Petras Vaida, BC, Vilnius

European Union member Lithuania has rejected a proposal by neighbouring non-EU Belarus for a joint nuclear power plant amid competition between three similar projects in the region, an official said Thursday. "The Lithuanian president thinks there is no demand for some kind of joint regional nuclear plant," presidential spokesman Linas Balsys told AFP.

Hard-line Belarus President Alexander Lukashenko made his proposal at the meeting with Lithuanian counterpart Dalia Grybauskaite in the Belarusian capital Minsk on Wednesday.

He also pointed to problems that would emerge in managing such a plant since 2004 EU member Lithuania is subject to the 27-member bloc's regulations while the fellow ex-Soviet state but non-EU member Belarus is not, writes LETA/ELTA.

"Lithuania could build a nuclear plant for itself and neighbouring states could do so for themselves," Balsys said.

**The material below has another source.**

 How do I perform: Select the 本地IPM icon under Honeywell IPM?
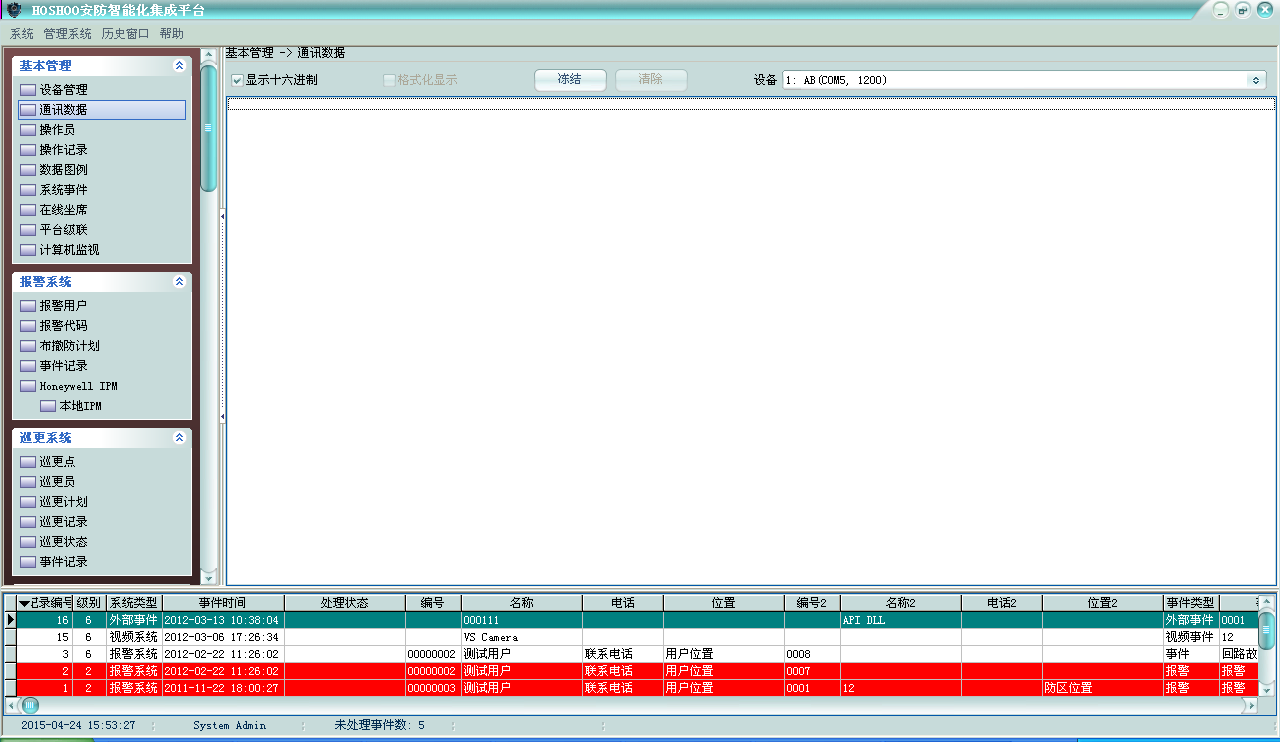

Within 10 years, Lithuania plans to build a new nuclear power plant to replace the Ignalina facility closed at the end of 2009 in line with an agreement with the EU.

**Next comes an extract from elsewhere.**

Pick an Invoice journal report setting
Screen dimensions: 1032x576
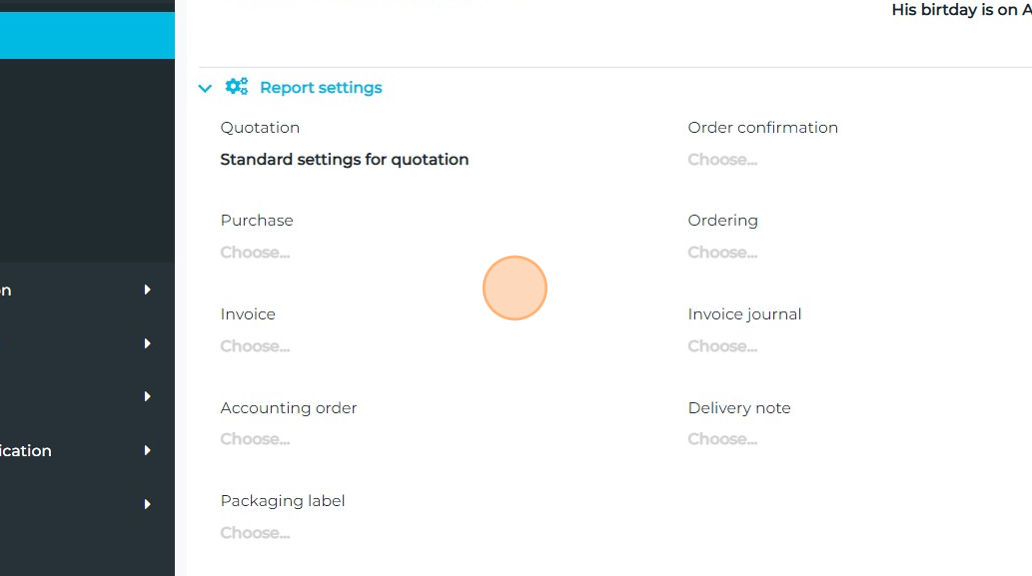(x=722, y=347)
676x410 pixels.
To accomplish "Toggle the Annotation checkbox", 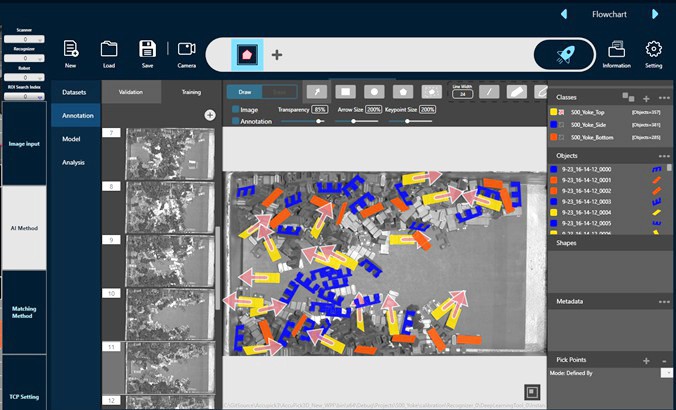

It has invited fellow Baltic EU states Latvia and Estonia as well as neighbouring Poland to join in the project.

Grybauskaite has also rejected a proposal by Russian Prime Minister Vladimir Putin to join in a plan for a nuclear plant in Russia's Kaliningrad enclave sandwiched between Lithuania and Poland.

Lukashenko, who has fallen out with traditional ally Russia, said Belarus has already made progress on its nuclear energy project, criticised by Lithuania on environmental grounds.

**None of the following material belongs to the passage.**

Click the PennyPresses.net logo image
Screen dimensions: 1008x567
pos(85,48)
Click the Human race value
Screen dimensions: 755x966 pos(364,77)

"Let's build together. We have already started construction. Why should Lithuania not join this project and agree how much energy you would take," Lukashenko told the Russian-language newspaper Litovskij Kurier.

Lithuania's Foreign Minister Audronius Azubalis said Belarus's plans to build the nuclear plant just 50 kilometres (30 miles) from Lithuanian capital Vilnius may affect bilateral relations.

"Good neighbours do not build dangerous objects near the state border," he told Lithuanian radio Thursday.